Records for processing: Begin
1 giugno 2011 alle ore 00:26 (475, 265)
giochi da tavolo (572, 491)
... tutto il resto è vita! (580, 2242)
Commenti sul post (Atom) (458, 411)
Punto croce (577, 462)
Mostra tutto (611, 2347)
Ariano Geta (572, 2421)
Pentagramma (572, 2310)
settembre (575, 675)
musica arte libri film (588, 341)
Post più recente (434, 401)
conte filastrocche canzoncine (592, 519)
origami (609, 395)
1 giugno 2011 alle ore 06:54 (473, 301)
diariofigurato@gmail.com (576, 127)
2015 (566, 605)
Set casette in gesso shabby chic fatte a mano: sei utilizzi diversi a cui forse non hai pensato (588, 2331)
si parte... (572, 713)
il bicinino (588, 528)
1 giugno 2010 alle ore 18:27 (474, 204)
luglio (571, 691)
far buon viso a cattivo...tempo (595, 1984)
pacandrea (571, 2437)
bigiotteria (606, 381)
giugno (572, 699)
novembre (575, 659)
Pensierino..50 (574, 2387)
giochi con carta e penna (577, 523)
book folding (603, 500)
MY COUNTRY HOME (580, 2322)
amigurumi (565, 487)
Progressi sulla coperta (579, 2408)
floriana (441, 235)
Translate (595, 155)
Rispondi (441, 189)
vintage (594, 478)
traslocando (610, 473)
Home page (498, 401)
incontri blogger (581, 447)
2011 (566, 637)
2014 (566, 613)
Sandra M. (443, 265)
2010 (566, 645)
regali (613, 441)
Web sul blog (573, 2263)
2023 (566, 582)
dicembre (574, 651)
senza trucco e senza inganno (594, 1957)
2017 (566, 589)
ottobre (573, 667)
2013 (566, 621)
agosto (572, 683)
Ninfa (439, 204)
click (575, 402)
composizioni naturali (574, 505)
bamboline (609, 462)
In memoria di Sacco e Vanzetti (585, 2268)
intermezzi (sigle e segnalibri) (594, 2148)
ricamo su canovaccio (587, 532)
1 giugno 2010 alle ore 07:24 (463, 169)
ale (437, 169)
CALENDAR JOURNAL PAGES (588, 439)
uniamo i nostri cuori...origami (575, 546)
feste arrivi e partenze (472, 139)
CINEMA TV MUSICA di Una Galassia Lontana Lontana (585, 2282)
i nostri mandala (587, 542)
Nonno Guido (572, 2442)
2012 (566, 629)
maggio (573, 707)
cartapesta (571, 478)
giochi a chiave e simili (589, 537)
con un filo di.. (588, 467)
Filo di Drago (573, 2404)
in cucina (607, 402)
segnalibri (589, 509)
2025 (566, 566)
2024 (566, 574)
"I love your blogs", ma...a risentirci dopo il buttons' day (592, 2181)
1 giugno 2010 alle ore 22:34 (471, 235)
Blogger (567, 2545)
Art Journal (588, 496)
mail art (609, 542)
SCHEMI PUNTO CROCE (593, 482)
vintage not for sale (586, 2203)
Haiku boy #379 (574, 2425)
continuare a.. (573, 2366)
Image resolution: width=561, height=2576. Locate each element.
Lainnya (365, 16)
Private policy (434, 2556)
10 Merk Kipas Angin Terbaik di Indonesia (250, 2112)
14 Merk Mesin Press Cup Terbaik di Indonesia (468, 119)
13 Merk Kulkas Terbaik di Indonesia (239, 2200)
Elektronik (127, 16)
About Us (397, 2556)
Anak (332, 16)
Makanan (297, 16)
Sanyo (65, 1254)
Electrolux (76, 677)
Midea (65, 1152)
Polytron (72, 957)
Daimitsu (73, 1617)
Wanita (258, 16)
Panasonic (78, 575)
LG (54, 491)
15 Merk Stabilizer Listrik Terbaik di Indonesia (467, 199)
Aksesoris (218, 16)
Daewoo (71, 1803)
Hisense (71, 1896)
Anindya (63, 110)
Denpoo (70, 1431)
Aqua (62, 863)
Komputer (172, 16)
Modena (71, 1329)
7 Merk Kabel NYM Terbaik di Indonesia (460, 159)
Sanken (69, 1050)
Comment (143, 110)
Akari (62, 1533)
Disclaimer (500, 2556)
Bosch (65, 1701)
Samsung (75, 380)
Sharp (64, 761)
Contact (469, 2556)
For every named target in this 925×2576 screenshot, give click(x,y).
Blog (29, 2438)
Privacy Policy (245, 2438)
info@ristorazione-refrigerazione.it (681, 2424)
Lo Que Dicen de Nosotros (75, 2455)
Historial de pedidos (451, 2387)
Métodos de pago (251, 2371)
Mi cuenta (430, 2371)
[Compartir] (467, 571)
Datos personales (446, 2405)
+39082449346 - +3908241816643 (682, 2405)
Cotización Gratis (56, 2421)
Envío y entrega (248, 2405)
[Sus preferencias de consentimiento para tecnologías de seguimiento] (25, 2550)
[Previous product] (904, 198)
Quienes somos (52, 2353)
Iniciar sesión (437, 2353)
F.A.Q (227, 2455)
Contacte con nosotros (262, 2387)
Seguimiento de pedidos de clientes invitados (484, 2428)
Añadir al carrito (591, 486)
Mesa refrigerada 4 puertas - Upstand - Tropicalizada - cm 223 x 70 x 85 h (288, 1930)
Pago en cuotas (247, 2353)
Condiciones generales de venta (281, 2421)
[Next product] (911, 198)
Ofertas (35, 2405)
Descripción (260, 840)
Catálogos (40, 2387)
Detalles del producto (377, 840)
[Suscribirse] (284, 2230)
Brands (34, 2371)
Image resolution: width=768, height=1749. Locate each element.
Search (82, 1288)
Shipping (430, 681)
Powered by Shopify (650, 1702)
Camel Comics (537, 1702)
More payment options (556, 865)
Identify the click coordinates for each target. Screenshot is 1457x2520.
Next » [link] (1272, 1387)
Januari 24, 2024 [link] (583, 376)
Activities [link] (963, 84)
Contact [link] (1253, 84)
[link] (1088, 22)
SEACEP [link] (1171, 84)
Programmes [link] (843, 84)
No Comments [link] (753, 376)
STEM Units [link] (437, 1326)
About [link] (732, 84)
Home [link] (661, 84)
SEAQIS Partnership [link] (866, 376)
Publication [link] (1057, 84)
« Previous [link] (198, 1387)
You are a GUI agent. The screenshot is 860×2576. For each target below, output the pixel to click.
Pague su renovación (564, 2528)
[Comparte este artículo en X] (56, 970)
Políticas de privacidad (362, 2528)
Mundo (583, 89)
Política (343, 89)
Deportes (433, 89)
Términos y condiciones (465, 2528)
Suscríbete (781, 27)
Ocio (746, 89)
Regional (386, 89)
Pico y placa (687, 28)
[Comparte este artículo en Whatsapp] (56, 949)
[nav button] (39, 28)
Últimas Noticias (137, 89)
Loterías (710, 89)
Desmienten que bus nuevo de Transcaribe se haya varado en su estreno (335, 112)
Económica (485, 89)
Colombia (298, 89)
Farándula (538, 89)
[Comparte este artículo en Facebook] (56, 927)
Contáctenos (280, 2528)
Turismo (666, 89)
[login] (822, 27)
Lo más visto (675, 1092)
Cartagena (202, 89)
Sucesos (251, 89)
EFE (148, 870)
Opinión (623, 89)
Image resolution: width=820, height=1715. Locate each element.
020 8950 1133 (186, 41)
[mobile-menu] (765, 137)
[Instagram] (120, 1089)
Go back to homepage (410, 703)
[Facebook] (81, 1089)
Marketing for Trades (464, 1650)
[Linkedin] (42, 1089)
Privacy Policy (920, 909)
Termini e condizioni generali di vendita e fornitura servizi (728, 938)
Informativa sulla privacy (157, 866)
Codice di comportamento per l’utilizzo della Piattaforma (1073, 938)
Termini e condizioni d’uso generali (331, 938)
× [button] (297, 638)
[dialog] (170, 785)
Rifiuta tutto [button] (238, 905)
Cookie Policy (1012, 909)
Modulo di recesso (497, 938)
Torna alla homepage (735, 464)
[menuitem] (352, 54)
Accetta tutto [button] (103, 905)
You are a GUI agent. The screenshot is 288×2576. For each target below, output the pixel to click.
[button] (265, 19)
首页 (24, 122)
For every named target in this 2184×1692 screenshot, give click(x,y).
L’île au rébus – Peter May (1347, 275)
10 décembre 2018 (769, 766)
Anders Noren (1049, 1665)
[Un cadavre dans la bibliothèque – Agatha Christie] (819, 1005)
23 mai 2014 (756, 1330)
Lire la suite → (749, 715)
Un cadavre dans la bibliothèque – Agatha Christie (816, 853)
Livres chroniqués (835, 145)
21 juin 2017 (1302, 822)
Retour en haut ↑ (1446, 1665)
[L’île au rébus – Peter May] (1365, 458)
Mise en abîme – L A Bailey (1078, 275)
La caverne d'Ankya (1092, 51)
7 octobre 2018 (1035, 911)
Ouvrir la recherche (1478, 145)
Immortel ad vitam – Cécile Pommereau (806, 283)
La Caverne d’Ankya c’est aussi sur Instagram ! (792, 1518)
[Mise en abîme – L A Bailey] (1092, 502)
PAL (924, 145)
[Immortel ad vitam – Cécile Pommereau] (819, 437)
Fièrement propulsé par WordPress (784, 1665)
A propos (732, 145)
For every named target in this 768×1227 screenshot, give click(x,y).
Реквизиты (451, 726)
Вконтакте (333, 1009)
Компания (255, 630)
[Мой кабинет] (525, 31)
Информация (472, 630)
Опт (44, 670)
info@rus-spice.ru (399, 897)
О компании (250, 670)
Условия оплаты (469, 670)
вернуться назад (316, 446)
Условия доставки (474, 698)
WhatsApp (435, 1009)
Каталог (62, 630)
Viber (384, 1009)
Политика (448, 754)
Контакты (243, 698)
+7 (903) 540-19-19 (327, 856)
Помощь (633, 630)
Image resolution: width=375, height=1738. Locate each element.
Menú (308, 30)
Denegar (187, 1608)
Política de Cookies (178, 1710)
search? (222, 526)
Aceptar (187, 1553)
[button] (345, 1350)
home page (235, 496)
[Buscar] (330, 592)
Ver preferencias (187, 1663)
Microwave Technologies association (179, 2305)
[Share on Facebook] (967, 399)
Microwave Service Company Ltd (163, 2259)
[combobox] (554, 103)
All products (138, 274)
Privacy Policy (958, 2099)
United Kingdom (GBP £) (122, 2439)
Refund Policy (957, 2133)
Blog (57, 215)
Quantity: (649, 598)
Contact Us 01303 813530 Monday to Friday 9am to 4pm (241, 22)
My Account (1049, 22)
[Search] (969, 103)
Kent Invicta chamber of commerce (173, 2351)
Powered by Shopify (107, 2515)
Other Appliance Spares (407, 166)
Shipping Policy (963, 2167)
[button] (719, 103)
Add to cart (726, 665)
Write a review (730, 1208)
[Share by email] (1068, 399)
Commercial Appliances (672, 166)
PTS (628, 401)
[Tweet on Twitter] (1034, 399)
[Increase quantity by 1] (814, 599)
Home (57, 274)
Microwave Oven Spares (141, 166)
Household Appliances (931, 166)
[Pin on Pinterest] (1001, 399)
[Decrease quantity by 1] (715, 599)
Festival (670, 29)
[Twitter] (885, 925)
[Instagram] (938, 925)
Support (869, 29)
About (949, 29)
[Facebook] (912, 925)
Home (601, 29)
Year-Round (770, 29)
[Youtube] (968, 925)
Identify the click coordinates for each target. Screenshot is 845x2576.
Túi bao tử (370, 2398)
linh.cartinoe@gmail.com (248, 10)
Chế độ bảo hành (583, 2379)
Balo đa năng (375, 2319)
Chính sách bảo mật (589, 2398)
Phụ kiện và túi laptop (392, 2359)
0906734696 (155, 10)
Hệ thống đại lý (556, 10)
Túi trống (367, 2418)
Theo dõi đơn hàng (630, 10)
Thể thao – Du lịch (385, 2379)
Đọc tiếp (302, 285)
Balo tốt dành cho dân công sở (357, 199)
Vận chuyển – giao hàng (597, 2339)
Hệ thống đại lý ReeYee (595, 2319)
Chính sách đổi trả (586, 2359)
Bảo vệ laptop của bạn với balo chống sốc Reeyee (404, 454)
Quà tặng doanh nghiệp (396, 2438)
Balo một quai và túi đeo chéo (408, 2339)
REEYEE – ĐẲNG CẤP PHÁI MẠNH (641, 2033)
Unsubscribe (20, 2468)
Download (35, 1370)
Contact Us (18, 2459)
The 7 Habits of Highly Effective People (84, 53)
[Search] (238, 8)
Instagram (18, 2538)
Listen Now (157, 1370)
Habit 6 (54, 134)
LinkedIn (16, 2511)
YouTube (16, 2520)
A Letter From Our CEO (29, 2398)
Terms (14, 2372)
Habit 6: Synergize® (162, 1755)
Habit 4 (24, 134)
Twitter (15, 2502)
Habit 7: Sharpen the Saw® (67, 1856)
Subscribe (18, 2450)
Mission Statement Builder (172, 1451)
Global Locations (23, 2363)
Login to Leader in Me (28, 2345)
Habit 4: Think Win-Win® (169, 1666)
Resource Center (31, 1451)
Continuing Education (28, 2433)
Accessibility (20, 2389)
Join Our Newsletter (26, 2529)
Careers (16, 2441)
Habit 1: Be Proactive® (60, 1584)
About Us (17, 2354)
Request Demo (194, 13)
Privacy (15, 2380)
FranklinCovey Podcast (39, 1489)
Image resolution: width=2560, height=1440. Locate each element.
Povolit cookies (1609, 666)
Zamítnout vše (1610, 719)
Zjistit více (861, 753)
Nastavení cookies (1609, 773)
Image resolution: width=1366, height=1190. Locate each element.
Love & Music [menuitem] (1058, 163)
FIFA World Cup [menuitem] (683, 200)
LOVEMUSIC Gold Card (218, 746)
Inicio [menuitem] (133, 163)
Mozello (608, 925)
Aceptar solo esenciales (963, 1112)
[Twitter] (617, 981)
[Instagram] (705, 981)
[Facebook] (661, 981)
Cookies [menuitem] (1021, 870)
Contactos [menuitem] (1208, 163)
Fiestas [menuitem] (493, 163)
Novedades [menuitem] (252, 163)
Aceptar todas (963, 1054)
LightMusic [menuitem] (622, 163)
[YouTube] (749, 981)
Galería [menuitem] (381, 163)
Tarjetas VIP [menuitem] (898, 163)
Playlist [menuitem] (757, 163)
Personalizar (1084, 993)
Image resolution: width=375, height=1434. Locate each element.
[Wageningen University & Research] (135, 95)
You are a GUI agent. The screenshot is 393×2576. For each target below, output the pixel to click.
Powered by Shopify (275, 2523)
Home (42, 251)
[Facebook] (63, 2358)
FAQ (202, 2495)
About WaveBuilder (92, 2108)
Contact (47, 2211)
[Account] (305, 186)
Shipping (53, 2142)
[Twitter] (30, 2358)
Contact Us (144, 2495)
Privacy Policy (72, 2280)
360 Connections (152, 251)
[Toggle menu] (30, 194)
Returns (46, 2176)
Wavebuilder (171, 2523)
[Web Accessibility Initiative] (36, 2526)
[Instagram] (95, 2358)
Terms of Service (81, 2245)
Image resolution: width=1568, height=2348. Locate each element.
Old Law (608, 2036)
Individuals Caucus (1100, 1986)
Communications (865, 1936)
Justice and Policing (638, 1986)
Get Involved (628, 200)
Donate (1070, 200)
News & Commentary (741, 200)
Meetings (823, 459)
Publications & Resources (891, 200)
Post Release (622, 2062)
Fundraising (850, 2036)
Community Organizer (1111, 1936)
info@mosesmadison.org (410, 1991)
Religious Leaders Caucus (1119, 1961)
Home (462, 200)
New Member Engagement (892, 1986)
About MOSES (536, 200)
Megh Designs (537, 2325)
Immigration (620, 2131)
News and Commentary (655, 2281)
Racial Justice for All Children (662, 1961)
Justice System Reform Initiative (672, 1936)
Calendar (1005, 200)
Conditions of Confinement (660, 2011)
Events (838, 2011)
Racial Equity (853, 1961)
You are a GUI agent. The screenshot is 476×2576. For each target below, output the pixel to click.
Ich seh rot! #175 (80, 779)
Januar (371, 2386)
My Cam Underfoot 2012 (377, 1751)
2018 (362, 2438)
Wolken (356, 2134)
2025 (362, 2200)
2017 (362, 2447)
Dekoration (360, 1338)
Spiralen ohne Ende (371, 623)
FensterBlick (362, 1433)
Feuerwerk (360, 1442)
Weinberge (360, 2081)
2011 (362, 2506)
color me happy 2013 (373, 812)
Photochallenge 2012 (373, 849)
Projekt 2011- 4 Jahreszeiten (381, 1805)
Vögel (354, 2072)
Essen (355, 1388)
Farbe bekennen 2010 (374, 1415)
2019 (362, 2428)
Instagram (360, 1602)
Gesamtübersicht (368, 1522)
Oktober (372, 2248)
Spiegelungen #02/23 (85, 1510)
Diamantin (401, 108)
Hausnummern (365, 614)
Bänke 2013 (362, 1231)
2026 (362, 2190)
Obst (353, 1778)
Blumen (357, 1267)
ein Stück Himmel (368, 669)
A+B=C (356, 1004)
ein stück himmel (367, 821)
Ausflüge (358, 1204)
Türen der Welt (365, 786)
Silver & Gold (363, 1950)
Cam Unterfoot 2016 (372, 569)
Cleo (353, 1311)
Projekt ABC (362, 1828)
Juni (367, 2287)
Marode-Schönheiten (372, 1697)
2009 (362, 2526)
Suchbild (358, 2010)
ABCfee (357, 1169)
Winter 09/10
Records for processing: End
### Work instructions
Exactly the lines from the one containing "Gesamtübersicht (368, 1522)" to the last line of the entries above must be duplicated, with both of those lines included and nothing more.

### Result of this exercise
Gesamtübersicht (368, 1522)
Oktober (372, 2248)
Spiegelungen #02/23 (85, 1510)
Diamantin (401, 108)
Hausnummern (365, 614)
Bänke 2013 (362, 1231)
2026 (362, 2190)
Obst (353, 1778)
Blumen (357, 1267)
ein Stück Himmel (368, 669)
A+B=C (356, 1004)
ein stück himmel (367, 821)
Ausflüge (358, 1204)
Türen der Welt (365, 786)
Silver & Gold (363, 1950)
Cam Unterfoot 2016 (372, 569)
Cleo (353, 1311)
Projekt ABC (362, 1828)
Juni (367, 2287)
Marode-Schönheiten (372, 1697)
2009 (362, 2526)
Suchbild (358, 2010)
ABCfee (357, 1169)
Winter 09/10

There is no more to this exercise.